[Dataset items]
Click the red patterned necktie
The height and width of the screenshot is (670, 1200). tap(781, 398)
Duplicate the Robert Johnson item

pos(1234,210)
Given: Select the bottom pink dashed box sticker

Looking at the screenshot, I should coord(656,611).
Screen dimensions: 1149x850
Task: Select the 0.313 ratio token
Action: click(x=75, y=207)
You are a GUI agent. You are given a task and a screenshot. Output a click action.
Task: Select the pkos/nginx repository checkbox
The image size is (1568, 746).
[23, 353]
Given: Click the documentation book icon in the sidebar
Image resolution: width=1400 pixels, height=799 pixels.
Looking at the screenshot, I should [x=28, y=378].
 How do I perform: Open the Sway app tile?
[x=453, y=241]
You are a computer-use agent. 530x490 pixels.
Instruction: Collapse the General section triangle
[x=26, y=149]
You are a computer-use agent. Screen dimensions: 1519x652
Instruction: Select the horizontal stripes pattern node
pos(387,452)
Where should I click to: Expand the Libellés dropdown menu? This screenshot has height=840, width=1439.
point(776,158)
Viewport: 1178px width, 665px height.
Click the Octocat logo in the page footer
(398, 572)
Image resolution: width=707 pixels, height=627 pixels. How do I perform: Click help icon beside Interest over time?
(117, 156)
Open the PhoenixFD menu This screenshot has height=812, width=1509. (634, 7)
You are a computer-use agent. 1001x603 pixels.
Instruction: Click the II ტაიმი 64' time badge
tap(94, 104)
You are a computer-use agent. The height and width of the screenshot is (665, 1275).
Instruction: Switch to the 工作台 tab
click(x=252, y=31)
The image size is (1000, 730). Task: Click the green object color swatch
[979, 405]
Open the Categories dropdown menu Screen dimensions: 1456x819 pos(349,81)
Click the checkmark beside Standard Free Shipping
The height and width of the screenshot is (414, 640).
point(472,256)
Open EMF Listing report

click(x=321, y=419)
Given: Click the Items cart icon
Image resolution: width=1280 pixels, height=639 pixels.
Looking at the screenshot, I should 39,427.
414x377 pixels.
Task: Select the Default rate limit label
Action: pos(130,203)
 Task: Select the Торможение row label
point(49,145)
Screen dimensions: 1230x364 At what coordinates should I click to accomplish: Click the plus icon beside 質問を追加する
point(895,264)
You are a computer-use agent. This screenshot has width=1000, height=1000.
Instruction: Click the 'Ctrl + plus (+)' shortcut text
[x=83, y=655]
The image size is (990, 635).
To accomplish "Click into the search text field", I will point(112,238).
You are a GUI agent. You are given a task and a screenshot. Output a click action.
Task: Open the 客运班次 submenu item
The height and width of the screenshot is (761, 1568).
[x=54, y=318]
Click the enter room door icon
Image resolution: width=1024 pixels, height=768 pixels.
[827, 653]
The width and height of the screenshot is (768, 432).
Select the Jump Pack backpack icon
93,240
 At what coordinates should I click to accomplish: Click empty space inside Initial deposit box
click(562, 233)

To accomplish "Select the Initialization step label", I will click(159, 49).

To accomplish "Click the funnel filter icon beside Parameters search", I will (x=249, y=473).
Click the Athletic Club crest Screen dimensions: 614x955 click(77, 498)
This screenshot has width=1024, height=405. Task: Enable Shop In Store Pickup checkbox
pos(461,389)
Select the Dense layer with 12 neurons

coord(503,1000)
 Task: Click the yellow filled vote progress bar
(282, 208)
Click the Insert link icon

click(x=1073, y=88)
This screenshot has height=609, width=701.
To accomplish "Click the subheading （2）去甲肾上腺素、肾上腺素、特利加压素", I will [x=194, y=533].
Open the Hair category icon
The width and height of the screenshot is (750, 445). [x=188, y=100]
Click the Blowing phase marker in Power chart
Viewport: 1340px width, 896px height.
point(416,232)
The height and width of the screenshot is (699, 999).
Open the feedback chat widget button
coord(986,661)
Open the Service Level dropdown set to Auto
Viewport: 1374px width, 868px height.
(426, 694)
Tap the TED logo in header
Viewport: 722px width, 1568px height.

◆ Exercise brief
Reproduce the data word for word, beginning at the line that contains "The image size is (990, 635)." and stopping after the line that contains "Click the Athletic".

◆ Response to the task
The image size is (990, 635).
To accomplish "Click into the search text field", I will point(112,238).
You are a GUI agent. You are given a task and a screenshot. Output a click action.
Task: Open the 客运班次 submenu item
The height and width of the screenshot is (761, 1568).
[x=54, y=318]
Click the enter room door icon
Image resolution: width=1024 pixels, height=768 pixels.
[827, 653]
The width and height of the screenshot is (768, 432).
Select the Jump Pack backpack icon
93,240
 At what coordinates should I click to accomplish: Click empty space inside Initial deposit box
click(562, 233)

To accomplish "Select the Initialization step label", I will click(159, 49).

To accomplish "Click the funnel filter icon beside Parameters search", I will (x=249, y=473).
Click the Athletic Club crest Screen dimensions: 614x955 click(77, 498)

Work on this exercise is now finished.